§ **Work to complete**: Reproduce, please, only the lines from the first line below to the line containing "This screenshot has width=1169, height=521.", inclusive.

§ **Source information**:

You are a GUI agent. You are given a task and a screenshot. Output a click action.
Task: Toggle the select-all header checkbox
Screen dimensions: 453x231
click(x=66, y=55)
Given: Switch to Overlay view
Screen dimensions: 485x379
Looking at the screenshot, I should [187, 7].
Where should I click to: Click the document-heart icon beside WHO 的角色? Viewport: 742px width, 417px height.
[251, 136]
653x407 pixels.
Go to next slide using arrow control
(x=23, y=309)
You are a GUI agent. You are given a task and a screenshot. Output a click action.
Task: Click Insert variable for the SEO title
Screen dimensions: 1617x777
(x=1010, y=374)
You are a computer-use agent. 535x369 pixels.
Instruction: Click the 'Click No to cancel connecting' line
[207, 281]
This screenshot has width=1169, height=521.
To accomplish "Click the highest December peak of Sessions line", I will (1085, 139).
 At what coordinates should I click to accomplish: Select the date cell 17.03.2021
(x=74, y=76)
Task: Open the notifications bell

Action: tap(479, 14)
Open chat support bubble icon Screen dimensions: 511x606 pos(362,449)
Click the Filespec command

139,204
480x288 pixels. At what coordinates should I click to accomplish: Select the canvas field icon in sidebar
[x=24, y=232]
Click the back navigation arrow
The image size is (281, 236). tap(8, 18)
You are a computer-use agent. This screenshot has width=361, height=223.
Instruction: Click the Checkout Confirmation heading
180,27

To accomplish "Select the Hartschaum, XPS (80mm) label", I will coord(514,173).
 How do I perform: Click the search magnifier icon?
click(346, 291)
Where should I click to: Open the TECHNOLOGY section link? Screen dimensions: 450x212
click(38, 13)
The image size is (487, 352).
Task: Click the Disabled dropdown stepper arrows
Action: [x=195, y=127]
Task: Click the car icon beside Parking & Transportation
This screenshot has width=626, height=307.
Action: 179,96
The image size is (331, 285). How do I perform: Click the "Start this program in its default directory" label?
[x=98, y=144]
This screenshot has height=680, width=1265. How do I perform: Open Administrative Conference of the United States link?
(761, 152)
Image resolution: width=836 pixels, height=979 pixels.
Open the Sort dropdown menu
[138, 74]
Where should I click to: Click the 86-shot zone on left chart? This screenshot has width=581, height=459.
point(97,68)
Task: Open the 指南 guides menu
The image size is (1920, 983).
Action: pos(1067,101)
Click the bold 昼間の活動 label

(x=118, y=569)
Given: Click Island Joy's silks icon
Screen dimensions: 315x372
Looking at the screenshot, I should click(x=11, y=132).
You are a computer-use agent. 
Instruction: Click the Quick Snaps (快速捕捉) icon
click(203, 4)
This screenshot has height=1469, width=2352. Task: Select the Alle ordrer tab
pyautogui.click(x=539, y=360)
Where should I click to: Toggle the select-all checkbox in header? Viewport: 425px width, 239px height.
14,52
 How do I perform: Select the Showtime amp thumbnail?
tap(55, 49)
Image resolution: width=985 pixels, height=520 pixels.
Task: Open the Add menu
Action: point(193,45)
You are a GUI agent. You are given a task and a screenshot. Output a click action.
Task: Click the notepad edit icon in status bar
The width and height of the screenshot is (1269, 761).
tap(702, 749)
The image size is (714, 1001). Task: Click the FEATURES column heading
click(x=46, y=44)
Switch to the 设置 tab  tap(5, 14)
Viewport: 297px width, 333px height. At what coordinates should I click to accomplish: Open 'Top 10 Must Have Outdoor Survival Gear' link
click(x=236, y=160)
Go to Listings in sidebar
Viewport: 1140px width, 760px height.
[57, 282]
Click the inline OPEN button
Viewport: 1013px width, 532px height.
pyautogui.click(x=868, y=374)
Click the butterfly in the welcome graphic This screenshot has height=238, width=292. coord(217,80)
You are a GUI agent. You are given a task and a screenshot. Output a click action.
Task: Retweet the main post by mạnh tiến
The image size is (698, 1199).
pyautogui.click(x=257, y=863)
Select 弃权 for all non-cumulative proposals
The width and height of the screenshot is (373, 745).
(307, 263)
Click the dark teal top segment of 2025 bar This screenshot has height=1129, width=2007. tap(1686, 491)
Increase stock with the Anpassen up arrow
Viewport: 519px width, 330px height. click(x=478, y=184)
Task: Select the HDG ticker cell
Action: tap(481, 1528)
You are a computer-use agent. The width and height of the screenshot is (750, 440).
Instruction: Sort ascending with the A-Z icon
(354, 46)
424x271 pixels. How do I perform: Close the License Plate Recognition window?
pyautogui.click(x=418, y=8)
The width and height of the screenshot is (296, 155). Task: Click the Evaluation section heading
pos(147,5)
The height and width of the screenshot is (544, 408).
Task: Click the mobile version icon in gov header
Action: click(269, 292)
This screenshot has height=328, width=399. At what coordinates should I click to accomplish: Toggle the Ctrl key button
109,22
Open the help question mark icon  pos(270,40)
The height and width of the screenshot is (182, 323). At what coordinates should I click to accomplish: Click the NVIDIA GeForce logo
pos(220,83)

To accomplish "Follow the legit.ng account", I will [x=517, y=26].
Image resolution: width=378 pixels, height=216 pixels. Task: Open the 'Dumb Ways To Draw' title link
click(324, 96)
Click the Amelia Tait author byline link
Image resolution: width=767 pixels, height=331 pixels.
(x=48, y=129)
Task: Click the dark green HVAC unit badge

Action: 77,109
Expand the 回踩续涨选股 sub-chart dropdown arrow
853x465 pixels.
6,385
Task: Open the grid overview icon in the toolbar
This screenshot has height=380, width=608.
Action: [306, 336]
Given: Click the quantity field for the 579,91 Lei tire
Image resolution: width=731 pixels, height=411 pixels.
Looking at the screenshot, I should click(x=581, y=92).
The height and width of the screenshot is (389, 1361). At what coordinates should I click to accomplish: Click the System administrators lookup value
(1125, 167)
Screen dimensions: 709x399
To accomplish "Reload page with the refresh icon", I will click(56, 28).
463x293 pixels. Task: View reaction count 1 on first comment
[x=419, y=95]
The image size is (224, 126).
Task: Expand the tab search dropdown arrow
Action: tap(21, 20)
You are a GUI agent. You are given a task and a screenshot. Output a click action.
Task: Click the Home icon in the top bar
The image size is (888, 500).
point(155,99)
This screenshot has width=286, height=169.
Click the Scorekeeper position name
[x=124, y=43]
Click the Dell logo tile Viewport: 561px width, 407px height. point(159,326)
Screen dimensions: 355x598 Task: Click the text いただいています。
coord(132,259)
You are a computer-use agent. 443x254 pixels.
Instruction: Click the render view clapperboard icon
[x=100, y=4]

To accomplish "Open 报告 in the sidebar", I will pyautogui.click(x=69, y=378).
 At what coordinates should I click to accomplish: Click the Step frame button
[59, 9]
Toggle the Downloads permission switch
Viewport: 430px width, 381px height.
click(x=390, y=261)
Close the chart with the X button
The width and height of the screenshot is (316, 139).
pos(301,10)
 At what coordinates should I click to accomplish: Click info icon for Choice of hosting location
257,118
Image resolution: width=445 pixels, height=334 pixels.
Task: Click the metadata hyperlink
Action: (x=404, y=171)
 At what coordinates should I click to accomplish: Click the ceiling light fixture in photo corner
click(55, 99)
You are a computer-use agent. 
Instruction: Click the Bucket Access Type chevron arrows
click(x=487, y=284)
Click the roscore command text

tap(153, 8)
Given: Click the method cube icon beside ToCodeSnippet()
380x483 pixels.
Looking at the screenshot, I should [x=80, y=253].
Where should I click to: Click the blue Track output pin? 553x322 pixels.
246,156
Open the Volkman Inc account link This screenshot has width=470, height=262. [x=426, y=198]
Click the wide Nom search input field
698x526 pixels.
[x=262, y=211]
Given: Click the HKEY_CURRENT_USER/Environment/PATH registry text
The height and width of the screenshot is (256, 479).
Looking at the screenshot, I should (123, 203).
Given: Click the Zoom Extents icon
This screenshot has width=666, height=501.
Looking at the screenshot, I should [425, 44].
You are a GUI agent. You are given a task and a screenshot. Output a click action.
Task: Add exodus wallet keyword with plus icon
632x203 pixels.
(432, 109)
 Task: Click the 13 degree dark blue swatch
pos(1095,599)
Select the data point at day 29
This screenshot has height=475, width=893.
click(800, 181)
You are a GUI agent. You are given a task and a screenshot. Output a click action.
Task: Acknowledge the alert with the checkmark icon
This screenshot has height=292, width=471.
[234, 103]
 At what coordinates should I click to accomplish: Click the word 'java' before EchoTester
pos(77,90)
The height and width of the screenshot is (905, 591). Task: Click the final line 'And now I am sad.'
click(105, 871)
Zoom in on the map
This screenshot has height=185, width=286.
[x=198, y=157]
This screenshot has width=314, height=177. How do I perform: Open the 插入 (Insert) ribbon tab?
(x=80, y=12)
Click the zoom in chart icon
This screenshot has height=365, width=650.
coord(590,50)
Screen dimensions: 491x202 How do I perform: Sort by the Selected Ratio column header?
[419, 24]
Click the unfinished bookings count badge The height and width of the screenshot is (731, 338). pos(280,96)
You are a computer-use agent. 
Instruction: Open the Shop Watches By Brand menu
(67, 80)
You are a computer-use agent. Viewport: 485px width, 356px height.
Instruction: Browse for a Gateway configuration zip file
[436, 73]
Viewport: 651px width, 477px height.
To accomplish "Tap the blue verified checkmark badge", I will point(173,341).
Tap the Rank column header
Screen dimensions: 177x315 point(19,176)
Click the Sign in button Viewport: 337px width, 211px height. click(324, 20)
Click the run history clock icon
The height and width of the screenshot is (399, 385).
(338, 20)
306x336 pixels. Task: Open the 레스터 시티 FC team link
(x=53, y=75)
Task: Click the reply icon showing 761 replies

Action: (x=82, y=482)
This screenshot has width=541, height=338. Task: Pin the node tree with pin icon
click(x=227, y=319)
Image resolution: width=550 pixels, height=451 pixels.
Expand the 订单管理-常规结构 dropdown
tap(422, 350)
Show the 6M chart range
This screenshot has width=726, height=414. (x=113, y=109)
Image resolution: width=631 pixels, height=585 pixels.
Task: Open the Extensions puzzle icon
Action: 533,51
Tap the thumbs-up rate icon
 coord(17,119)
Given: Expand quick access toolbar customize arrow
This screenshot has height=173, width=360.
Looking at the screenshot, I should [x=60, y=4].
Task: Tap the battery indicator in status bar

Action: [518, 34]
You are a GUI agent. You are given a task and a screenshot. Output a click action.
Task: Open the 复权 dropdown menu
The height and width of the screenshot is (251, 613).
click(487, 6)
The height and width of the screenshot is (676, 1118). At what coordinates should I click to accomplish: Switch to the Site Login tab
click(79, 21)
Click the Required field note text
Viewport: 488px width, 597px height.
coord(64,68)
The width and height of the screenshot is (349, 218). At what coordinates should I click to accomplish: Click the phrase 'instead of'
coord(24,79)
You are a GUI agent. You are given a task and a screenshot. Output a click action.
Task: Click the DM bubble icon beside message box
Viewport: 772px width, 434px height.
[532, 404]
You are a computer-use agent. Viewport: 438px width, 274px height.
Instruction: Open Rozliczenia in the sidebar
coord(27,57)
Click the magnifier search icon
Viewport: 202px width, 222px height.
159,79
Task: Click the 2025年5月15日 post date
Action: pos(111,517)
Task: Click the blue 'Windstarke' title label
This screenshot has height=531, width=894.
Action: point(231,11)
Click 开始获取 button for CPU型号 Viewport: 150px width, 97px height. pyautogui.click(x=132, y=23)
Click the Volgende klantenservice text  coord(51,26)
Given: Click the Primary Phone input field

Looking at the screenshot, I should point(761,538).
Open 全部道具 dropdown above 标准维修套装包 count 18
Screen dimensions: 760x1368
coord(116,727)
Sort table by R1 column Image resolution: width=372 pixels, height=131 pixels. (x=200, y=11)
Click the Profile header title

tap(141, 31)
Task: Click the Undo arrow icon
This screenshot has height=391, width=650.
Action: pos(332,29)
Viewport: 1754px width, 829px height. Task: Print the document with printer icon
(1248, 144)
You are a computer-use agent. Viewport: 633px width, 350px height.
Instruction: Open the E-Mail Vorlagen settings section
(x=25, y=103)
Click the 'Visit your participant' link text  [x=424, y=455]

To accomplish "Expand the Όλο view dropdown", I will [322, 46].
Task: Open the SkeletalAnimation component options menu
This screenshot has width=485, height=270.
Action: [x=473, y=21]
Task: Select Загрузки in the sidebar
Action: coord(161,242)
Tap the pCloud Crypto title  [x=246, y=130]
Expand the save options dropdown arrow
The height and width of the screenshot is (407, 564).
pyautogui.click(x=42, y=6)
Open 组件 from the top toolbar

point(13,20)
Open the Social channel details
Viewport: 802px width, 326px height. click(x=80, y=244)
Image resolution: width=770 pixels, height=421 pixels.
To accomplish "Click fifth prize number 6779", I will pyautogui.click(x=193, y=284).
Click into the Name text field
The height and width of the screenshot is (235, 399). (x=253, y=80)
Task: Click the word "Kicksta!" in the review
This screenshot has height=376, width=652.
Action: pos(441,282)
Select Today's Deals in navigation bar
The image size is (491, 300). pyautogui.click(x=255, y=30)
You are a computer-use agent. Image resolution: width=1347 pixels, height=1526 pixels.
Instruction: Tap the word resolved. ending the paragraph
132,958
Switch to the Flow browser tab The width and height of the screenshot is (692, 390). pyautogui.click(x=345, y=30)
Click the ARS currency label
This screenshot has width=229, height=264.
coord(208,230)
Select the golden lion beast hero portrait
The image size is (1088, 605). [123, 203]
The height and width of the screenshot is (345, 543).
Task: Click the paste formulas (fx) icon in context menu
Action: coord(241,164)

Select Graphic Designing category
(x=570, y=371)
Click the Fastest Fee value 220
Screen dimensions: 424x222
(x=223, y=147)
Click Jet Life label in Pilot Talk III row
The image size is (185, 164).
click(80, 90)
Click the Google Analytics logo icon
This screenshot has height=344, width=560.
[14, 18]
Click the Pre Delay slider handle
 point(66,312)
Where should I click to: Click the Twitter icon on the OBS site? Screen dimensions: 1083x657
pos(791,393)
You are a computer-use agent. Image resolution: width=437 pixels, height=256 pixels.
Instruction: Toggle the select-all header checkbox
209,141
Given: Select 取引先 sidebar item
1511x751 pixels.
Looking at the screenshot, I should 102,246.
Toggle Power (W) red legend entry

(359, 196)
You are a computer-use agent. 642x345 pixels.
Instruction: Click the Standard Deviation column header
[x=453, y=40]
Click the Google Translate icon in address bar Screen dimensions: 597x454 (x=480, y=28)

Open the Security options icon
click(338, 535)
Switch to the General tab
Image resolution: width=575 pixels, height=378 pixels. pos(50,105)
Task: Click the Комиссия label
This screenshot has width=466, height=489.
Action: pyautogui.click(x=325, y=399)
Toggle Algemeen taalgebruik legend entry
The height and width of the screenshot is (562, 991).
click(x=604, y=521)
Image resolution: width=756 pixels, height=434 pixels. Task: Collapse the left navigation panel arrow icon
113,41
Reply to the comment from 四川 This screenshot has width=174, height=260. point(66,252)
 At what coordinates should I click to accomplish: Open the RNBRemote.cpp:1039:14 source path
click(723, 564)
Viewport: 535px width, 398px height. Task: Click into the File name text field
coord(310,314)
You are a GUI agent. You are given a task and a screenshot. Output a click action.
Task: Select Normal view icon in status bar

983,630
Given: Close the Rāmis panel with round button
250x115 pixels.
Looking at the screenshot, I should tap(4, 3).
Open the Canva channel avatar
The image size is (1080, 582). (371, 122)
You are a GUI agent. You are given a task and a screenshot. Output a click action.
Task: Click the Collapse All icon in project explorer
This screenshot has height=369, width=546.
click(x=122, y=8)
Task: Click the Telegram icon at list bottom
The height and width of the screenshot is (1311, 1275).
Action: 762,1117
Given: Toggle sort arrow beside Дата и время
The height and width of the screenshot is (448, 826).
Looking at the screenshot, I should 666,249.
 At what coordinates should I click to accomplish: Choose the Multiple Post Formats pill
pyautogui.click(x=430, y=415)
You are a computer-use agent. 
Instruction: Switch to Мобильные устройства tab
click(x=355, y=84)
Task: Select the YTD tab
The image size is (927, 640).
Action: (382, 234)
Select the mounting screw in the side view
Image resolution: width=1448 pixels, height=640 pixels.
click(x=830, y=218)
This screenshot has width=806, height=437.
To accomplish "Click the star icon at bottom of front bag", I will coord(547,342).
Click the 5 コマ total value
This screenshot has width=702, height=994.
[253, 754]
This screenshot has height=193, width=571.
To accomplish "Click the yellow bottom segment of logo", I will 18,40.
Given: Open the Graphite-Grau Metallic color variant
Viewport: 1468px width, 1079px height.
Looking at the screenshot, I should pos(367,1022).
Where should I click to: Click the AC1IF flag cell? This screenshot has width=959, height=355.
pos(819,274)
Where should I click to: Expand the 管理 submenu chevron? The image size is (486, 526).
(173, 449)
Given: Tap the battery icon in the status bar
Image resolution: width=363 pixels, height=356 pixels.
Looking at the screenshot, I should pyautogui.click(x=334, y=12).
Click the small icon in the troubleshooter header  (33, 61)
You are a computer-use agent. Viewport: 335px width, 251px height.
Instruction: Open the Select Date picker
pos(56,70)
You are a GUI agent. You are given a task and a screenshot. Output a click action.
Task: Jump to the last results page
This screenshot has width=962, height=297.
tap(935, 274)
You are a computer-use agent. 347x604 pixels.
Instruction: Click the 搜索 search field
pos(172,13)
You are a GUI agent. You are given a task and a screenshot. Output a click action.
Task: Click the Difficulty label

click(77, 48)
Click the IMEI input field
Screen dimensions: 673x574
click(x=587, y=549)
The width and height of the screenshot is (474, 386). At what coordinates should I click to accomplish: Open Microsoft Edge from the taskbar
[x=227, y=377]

§ **Exercise response**:
You are a GUI agent. You are given a task and a screenshot. Output a click action.
Task: Toggle the select-all header checkbox
Screen dimensions: 453x231
click(x=66, y=55)
Given: Switch to Overlay view
Screen dimensions: 485x379
Looking at the screenshot, I should [187, 7].
Where should I click to: Click the document-heart icon beside WHO 的角色? Viewport: 742px width, 417px height.
[251, 136]
653x407 pixels.
Go to next slide using arrow control
(x=23, y=309)
You are a GUI agent. You are given a task and a screenshot. Output a click action.
Task: Click Insert variable for the SEO title
Screen dimensions: 1617x777
(x=1010, y=374)
You are a computer-use agent. 535x369 pixels.
Instruction: Click the 'Click No to cancel connecting' line
[207, 281]
This screenshot has width=1169, height=521.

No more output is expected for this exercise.